*Recorded information*.
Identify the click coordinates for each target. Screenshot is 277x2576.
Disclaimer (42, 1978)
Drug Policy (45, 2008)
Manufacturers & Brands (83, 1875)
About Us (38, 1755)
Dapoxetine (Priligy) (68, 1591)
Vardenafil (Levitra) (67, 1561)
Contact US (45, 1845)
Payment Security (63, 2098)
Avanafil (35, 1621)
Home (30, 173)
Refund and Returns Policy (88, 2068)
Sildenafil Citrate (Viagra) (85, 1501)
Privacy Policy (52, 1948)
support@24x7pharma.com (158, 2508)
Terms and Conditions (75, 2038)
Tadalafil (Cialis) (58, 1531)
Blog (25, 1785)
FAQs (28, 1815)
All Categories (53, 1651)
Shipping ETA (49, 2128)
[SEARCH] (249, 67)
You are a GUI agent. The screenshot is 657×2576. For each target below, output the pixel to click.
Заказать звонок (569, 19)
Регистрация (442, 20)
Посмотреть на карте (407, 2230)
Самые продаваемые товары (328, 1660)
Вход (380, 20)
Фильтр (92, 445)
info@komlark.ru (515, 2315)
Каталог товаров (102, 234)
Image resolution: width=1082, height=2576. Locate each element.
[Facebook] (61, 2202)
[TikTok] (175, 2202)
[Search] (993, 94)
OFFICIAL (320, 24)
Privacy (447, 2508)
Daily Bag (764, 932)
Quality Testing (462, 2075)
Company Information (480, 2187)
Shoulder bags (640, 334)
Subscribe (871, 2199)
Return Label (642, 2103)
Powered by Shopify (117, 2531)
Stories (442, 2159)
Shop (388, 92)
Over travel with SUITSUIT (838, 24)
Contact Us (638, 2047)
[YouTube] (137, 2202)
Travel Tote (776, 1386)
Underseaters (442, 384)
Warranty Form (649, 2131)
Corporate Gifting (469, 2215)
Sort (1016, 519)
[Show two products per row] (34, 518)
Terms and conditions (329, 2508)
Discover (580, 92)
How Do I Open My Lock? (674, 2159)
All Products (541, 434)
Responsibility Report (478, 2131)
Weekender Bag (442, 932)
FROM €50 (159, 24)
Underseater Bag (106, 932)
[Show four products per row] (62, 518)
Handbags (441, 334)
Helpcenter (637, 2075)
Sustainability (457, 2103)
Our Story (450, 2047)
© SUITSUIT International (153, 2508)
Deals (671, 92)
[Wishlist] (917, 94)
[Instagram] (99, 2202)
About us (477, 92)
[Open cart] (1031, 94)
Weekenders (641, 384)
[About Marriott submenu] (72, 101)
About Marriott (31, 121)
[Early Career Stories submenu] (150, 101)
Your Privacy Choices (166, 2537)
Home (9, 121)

*What to produce*. Every record above is to be transcribed exactly.

*Solution*.
Identify the click coordinates for each target. Screenshot is 277x2576.
Disclaimer (42, 1978)
Drug Policy (45, 2008)
Manufacturers & Brands (83, 1875)
About Us (38, 1755)
Dapoxetine (Priligy) (68, 1591)
Vardenafil (Levitra) (67, 1561)
Contact US (45, 1845)
Payment Security (63, 2098)
Avanafil (35, 1621)
Home (30, 173)
Refund and Returns Policy (88, 2068)
Sildenafil Citrate (Viagra) (85, 1501)
Privacy Policy (52, 1948)
support@24x7pharma.com (158, 2508)
Terms and Conditions (75, 2038)
Tadalafil (Cialis) (58, 1531)
Blog (25, 1785)
FAQs (28, 1815)
All Categories (53, 1651)
Shipping ETA (49, 2128)
[SEARCH] (249, 67)
You are a GUI agent. The screenshot is 657×2576. For each target below, output the pixel to click.
Заказать звонок (569, 19)
Регистрация (442, 20)
Посмотреть на карте (407, 2230)
Самые продаваемые товары (328, 1660)
Вход (380, 20)
Фильтр (92, 445)
info@komlark.ru (515, 2315)
Каталог товаров (102, 234)
Image resolution: width=1082, height=2576. Locate each element.
[Facebook] (61, 2202)
[TikTok] (175, 2202)
[Search] (993, 94)
OFFICIAL (320, 24)
Privacy (447, 2508)
Daily Bag (764, 932)
Quality Testing (462, 2075)
Company Information (480, 2187)
Shoulder bags (640, 334)
Subscribe (871, 2199)
Return Label (642, 2103)
Powered by Shopify (117, 2531)
Stories (442, 2159)
Shop (388, 92)
Over travel with SUITSUIT (838, 24)
Contact Us (638, 2047)
[YouTube] (137, 2202)
Travel Tote (776, 1386)
Underseaters (442, 384)
Warranty Form (649, 2131)
Corporate Gifting (469, 2215)
Sort (1016, 519)
[Show two products per row] (34, 518)
Terms and conditions (329, 2508)
Discover (580, 92)
How Do I Open My Lock? (674, 2159)
All Products (541, 434)
Responsibility Report (478, 2131)
Weekender Bag (442, 932)
FROM €50 (159, 24)
Underseater Bag (106, 932)
[Show four products per row] (62, 518)
Handbags (441, 334)
Helpcenter (637, 2075)
Sustainability (457, 2103)
Our Story (450, 2047)
© SUITSUIT International (153, 2508)
Deals (671, 92)
[Wishlist] (917, 94)
[Instagram] (99, 2202)
About us (477, 92)
[Open cart] (1031, 94)
Weekenders (641, 384)
[About Marriott submenu] (72, 101)
About Marriott (31, 121)
[Early Career Stories submenu] (150, 101)
Your Privacy Choices (166, 2537)
Home (9, 121)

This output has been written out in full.